_EXERCISE OBJECTIVE_.
Copy the Emscripten discussion from "It should be" up to and including "runtime on them.", switching "trivial" to "simple".

_SOURCE TEXT_.
-----
It should be trivial to support at least C++11 thread_local, and Clang/GCC __thread. Why not support at least those?

Very good point, let me clarify: the guiding philosophy here is the same as with MINIMAL_RUNTIME: "perfect DCEability" - if you don't use a certain feature, you should not pay any code size for it. Since we are a generic compiler that people use for so many different things, the intent is that we should only impose the minimal amount of undceable runtime on them.

That helps combat the perceived bloat that Emscripten has historically had a ballast from the POSIX compatibility support days, and it massively helps learnability/educatability, since when people unminify the generated code or wasm-dis the generated .wasm file, they will see only the things they added to the code and practically very little extra, making it easier to follow what the compiler is generating.

That being said, adding any features like C++11 thread_local on top of the base API would certainly be ok, as long as it follows this "zero code size when not used" rule.

C++11 is not something that I am initially concerned here, but the concern is more about "what does the absolute minimal required runtime for sharing a Module+Memory look like that won't get in anyone's way?"

Also, what are the barriers preventing this from being a user-level library rather than a new Emscripten option? In an ideal world, this seems like the kind of thing users should be able to create and use without having to change Emscripten.

You can practically observe what the obstacles are from this PR. Commented in this PR with (*) the different parts:

  • We need to enable targeting shared Memory generation and LLVM atomics (and bulk memory) , without bringing in the full pthreads runtime
  • We need to generate a startup bootstrap script for the Workers (people could be asked to put this together themselves separate to the build process I suppose, but it would be more clumsy to require it)
  • We need to adjust the startup runtime .js to behave differently in Workers compared to main thread: it should not initialize the global data ctors etc. that are only the role of the main thread.
-----
_DATA SEGMENT_.
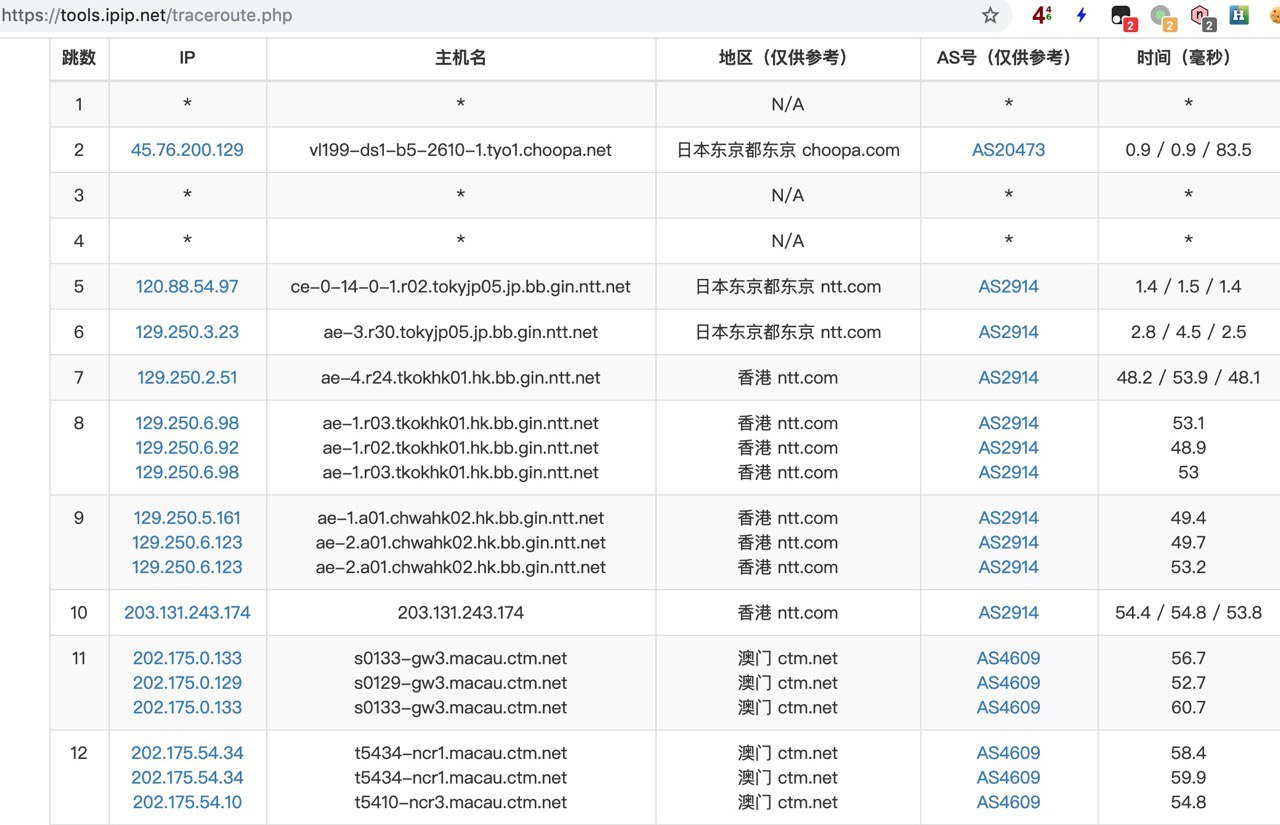
Task: Open the black extension with red badge
Action: (1122, 17)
-----
_RESULT BELOW_.
It should be simple to support at least C++11 thread_local, and Clang/GCC __thread. Why not support at least those?

Very good point, let me clarify: the guiding philosophy here is the same as with MINIMAL_RUNTIME: "perfect DCEability" - if you don't use a certain feature, you should not pay any code size for it. Since we are a generic compiler that people use for so many different things, the intent is that we should only impose the minimal amount of undceable runtime on them.